IMTU, I don't do the 'Jump at near zero velocity', because whatever is 'near zero velocity' (LOL at the idea) in system A is not in system B.
I also don't do the 'M-drives stop working at 1,000D' thing.
IMTU, a whole bunch of technology all work on various extrapolations of the McGuffin Effect, which allows artificial gravity 'pushes' (fusion, grav cells, grav plates (they're in the ceiling!), repulsors, inertial capacitors), M drives (which unlike grav cells have a rather viscous flux round the back of a ship's drive plates, but can work outside of significant grave fields, unlike grav cells), and J drives (which use gravitics to rip a hole in N space to allow access to J space).
However, the efficiency of the McGuffin Effect falls at any significant relativistic speed. Thus, a 6G ship will accelerate for after about a week to 0.1c, but would take five years to reach 0.5c. This and a few other logically consistent (given the handwavium of the McGuffin Effect) rules stop relativistic planet killers
Jumping at above 0.05c is simply impossible (well, maybe we will find out what happens to those who tried one day… ).
Jumping at above 0.0025c has a navigational error two orders of magnitude higher than normal - say about a moon orbit.
Ships Jumping at above 0.002c will precipitate out of Jump at around 1,000D.
The screening from particle damage that the M drive supplies also becomes largely ineffective at above 0.002c, meaning that most in-system travel outside of 100D (see below) takes place below this speed even if the distance covered would allow a higher velocity before turn-around.
Basically, I hold that any major system (A, B and C Starports) has a defined inward vector for ships Jumping in. They may Jump in at a velocity equal to the maximum velocity at which a ship can attain a safe orbit after decelerating from 100D at 1G. This would be c. 150 km/s or 0.0005c for an Earth-sized planet. Nothing is allowed to exceed this velocity within 100D, or 'controlled planetary space'.

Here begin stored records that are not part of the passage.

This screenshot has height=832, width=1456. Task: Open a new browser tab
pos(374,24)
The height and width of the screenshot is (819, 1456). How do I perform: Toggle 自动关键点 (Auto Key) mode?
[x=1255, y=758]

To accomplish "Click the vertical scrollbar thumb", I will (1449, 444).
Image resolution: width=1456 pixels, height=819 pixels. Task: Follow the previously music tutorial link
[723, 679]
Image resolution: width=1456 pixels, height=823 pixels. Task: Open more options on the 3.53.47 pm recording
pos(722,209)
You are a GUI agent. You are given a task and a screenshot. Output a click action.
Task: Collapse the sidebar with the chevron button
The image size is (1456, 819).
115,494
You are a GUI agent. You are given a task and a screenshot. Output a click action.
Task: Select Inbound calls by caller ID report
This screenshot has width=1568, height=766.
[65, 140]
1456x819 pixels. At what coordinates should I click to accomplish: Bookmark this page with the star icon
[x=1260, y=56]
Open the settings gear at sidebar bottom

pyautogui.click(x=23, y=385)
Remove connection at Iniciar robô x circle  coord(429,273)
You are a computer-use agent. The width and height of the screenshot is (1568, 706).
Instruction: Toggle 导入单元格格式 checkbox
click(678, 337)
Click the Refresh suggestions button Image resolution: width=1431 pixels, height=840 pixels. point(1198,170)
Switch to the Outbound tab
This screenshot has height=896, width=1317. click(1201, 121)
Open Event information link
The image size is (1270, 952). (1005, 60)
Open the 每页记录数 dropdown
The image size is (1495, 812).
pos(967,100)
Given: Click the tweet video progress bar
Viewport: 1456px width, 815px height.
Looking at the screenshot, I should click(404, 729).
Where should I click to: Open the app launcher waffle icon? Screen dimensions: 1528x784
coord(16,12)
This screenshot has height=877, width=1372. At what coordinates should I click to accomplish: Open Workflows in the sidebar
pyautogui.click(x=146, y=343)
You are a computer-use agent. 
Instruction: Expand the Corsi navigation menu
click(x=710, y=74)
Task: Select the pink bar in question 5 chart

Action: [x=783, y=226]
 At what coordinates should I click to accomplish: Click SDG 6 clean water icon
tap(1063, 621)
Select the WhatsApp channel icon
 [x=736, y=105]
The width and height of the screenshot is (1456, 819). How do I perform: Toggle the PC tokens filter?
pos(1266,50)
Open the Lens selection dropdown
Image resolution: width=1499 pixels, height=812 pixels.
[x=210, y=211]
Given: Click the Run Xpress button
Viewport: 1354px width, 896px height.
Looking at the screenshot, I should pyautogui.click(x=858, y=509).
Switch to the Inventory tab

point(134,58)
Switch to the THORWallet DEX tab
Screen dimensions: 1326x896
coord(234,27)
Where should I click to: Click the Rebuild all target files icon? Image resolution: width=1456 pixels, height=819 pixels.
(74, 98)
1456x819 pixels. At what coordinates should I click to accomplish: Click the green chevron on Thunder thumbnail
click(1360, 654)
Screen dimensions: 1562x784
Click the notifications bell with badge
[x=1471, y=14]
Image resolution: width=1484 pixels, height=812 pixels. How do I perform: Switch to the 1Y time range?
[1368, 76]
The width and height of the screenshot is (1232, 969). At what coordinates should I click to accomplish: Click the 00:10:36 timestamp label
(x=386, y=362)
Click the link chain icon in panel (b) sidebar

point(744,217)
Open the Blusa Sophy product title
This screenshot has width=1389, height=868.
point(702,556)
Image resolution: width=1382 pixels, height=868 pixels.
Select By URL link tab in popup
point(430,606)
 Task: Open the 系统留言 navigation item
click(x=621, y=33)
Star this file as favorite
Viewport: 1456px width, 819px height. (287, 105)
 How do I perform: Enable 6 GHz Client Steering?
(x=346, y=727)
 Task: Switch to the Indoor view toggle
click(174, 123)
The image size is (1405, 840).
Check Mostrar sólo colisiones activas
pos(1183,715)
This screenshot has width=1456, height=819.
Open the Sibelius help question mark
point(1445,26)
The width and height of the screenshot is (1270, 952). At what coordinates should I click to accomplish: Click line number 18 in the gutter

Ships leaving planet A do so on a vector that after arrival in system B will leave them on the stipulated approach vector and velocity for planet B.
It means that Customs vessels can easily intercept inward-Jumping traffic for inspections, and that ships are travelling out to Jump and in from Jump for c. 9 hours instead of 12 hours 45 minutes when compared to 'Jump at near zero velocity'. It also means that anyone 'breaking the speed limit' or Jumping in-system on a different vector is automatically going to attract attention and, if a weapon of terror aimed at a planet, deal with by planetary defences. And if inbound ships arrive in a calculable volume of space relative to the planet's orbit and position to allow for Customs intercepts, other vessels can Intercept them too…
Given the limits on velocity entering Jump, greater navigational error and exiting Jump at 1,000D means a ship arriving at 0.05c that is somehow on a collision vector with a planet will be over eight hours out, and will be assumed hostile and treated accordingly.
Less advanced systems may have uncontrolled planetary space, and be less able to defend against weapons of terror aimed at a planet arriving at less than 0.002c, but still have at least a half-hour to take action. And obviously at these velocities it's only 1.000002 as energetic as at rest, so no biggie.